Merge Operator sum: creates a sum of all number values
Merge Operator avg: creates a average of all number values
Merge Operator count: counts the merged rows
Merge Operator min: provides the minimum of all number values
Merge Operator max: provides the maximum of all number values
Merge Operator bool_and: and operator, all values in the column must be bools or null
Merge Operator bool_or: or operator, all values in the column must be bools or null
Merge Operator list: builds a list of the values
Merge Operator list_unique: builds a list of the values, but values in the list will be unique
Merge Operator merge: for subtables, merges the subtables into one
Stage $filter#
Example {"$filter":{"c2": "summer"}}
A filter as known. Syntax is checked, only c0-99 are allowed as keys. Allowed operators are "$eq", "$in", "$gt", "$gte", "$lt", "$lte", "$regex", "$ne"
Parameter match_any (bool) if set, all defined conditions in the filter are combined with an $or operator.
Example: match all c0 smaller than -10 or larger than +10
{"$filter":{"match_any": true, "c0": {"$gt": 10, "$lt": -10}}
The $filter stage allows the usage of placeholders. Placeholders are defined in the filter with double $$ signs. The pipeline_placeholders parameter must be specified to define the values:
{
"pipeline_placeholders": [
{
"display_name": "area codes",
"description": "all the area codes to export",
"display_type": "list",
"placeholder": "$$area_codes",
"value": ["534", "523"]
}
]
}
A filter example that uses a placeholder could look like this: {"$filter":{"c0": {"$in": "$$area_codes"}}}
Note: only the placeholder and value properties are used by the get_rows api, the other fields are recommendations for storage in exporter presets.
Stage $group_subtable#
This is very similar to the regular $group stage, but operates on subtables instead. The only additional parameter is:
Additional Parameter subtable_cx (string) the cx where the subtable ist stored.
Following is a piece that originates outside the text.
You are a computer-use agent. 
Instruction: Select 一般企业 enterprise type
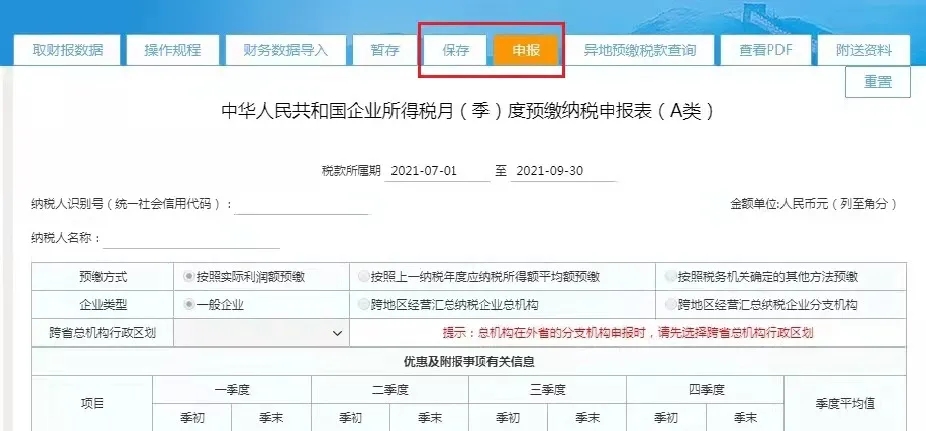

Parameter subtable_col_count: (integer) The number of columns in the subtable. REQUIRED IF the subtable_cx is NOT an actual subtable of the main table, but the result of a previous stage.
Example: {"$group_subtable": {"subtable_cx": "c3", "group_cxs": ["c0", "c3"], "c1": "sum"}}
Stage $filter_subtable#
The same as a regular $filter stage, but can remove rows from subtables instead.
Additional Parameter subtable_cx (string) the cx where the subtable ist stored.
Example (with placeholder too): {"$filter_subtable": {"subtable_cx": "c3", "filter": {"c2": "$$product_type"}}}
Stage $expand#
Example: {"$expand": {"subtable_cx": "c4"}}
Produces ‘main rows’ from subtable rows. Takes all Subtablerows from all input rows, and returns one row per subtable row. All main row data is discarded and further processing can be done on the subtable rows as if they were regular rows.
Parameter subtable_cx (string) the cx of the subtable to expand.
Parameter subtable_col_count: (integer) The number of columns in the subtable. REQUIRED IF the subtable_cx is NOT an actual subtable of the main table, but the result of a previous stage.
Stage $collapse#
Example: {"$collapse": {"c1": "sum"}}
Very similar to $group, but will merge all input rows into one. All parameters and operators are the same, except that group_cxs doesn’t exist in this stage.
Stage $project#
Keep only some of the columns for further processing. Can be used to improve performance.
Example {"$project": {"keep": ["c0", "c1", "c2", "c3", "c4"]}}
Parameter keep (list of cx), these columns well be kept as-is, all other will be removed.
Stage $lookup#
Looking up documents from another table. You can define a column where the output of the lookup should reside.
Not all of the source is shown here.